++++ RECORD SET ++++

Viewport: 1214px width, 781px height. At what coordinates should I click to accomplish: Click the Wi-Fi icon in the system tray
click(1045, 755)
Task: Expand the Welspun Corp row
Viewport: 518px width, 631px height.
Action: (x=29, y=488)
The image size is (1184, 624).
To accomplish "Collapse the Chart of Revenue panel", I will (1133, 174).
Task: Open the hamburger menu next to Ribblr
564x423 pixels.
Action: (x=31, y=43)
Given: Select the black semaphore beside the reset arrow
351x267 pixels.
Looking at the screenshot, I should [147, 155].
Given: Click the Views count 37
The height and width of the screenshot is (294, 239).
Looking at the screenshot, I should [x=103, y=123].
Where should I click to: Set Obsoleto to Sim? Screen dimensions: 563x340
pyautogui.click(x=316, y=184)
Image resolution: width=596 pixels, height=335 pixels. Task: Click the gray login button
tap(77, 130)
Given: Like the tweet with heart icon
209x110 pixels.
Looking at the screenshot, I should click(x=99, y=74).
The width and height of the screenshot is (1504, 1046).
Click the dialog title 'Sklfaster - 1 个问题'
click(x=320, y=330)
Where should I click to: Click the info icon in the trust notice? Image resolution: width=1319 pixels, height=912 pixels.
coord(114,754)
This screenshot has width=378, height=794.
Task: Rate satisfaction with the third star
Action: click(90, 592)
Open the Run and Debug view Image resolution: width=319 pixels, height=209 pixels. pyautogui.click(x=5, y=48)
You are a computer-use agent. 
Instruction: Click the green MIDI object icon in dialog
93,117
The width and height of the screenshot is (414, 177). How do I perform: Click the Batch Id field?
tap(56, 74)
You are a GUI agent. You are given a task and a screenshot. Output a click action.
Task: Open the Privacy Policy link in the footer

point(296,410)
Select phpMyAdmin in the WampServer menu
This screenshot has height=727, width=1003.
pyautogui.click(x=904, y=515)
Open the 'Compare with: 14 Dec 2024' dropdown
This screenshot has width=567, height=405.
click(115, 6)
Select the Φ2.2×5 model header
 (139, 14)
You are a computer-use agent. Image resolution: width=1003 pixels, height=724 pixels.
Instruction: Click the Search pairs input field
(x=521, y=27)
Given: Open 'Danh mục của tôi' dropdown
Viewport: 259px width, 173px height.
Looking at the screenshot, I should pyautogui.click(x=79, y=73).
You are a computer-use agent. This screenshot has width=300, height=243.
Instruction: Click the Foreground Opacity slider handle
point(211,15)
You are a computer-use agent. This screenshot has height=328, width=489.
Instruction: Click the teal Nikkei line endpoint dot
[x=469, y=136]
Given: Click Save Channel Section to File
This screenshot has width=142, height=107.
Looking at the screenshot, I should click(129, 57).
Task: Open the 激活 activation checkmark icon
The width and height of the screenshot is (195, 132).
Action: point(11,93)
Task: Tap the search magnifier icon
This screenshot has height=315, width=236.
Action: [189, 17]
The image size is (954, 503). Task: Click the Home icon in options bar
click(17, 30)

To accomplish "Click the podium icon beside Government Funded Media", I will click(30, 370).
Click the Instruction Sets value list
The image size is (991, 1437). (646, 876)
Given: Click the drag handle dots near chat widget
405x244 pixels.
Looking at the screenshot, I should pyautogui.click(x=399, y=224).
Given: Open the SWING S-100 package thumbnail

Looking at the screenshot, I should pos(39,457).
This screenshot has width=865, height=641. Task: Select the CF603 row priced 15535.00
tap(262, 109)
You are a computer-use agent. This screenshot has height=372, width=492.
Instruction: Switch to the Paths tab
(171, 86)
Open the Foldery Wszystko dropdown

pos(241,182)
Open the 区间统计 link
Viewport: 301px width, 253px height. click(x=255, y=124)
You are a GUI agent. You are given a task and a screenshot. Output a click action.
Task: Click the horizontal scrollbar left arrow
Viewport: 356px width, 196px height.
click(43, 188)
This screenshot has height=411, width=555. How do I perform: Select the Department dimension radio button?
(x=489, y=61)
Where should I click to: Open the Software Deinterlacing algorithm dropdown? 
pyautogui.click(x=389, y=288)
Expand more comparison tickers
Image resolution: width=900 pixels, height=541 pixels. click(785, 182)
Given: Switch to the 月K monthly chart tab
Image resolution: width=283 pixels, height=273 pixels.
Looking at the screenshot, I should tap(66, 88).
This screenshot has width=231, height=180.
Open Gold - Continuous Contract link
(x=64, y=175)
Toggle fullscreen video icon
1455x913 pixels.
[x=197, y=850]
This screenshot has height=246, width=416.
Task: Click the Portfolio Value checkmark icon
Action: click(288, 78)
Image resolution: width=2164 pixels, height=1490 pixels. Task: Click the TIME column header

++++

• **TASK DESCRIPTION**
Scan the records above and show every line in which the word "agent" occurs.

• **EXPECTED ANSWER**
You are a computer-use agent. 
You are a GUI agent. You are given a task and a screenshot. Output a click action.
You are a computer-use agent. Image resolution: width=1003 pixels, height=724 pixels.
You are a computer-use agent. This screenshot has width=300, height=243.
You are a computer-use agent. This screenshot has height=328, width=489.
You are a computer-use agent. This screenshot has height=372, width=492.
You are a GUI agent. You are given a task and a screenshot. Output a click action.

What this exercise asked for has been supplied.